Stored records
[Start of Attachment]

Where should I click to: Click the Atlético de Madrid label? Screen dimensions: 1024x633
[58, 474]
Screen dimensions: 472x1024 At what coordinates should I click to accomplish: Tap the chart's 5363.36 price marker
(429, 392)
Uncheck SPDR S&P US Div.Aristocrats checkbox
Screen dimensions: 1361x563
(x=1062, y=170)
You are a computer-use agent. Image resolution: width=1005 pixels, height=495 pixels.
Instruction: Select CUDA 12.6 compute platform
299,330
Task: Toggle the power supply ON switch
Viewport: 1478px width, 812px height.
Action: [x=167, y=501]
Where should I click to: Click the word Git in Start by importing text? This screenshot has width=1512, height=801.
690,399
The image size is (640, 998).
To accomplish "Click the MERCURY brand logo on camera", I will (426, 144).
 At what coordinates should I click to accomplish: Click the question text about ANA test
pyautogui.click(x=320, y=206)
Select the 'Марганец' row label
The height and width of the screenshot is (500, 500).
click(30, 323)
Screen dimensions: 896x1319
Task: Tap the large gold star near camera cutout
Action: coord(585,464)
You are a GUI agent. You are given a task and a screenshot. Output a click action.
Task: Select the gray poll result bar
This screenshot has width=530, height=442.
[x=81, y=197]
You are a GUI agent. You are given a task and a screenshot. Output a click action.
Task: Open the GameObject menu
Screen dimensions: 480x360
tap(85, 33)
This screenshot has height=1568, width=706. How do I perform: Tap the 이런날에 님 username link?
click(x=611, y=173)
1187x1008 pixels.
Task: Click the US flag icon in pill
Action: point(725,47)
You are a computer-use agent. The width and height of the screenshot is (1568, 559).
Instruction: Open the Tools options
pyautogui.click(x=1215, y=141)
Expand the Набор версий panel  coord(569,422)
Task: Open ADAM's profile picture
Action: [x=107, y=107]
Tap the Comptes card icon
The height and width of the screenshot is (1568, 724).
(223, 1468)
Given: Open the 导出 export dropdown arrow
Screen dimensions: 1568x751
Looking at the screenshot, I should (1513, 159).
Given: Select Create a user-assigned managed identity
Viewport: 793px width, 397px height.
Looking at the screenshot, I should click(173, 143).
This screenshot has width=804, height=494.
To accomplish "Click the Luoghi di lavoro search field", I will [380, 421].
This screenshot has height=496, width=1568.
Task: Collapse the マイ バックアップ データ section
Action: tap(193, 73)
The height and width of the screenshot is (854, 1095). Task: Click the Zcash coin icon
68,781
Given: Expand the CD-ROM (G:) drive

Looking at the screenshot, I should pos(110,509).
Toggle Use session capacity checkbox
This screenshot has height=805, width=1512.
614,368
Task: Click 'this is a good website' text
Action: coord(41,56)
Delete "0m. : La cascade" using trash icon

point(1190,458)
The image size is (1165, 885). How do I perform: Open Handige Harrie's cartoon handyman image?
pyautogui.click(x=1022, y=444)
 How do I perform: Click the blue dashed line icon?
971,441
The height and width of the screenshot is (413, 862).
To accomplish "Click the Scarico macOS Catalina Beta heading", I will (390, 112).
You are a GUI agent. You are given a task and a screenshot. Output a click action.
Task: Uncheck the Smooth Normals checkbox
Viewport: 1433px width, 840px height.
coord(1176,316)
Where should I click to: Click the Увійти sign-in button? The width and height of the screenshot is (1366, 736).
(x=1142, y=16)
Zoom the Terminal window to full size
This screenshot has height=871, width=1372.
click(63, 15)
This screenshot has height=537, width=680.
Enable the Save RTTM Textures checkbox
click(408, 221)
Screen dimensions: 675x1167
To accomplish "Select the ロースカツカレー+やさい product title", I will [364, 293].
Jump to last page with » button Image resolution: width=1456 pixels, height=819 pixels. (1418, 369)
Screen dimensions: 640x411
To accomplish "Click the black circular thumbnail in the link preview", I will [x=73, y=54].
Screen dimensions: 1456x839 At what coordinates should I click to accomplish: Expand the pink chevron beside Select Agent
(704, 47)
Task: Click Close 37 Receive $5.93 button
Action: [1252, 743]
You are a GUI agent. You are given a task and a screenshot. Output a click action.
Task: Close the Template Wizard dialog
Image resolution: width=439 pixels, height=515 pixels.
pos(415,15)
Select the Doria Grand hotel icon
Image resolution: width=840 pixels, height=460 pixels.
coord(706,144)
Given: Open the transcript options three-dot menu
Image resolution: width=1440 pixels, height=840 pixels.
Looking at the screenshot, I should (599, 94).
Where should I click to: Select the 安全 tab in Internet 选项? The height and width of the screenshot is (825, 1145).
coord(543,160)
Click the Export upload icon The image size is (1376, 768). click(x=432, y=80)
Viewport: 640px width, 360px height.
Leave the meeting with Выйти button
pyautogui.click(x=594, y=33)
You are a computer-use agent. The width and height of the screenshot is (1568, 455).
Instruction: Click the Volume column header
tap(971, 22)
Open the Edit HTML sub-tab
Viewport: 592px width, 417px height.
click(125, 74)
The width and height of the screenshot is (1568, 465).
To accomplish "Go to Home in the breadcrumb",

[End of Attachment]

GOAL OF THE EXERCISE: Across the entries above, find each line with the word "menu" and please copy it out.

ANSWER SPACE:
Task: Open the GameObject menu
Given: Open the transcript options three-dot menu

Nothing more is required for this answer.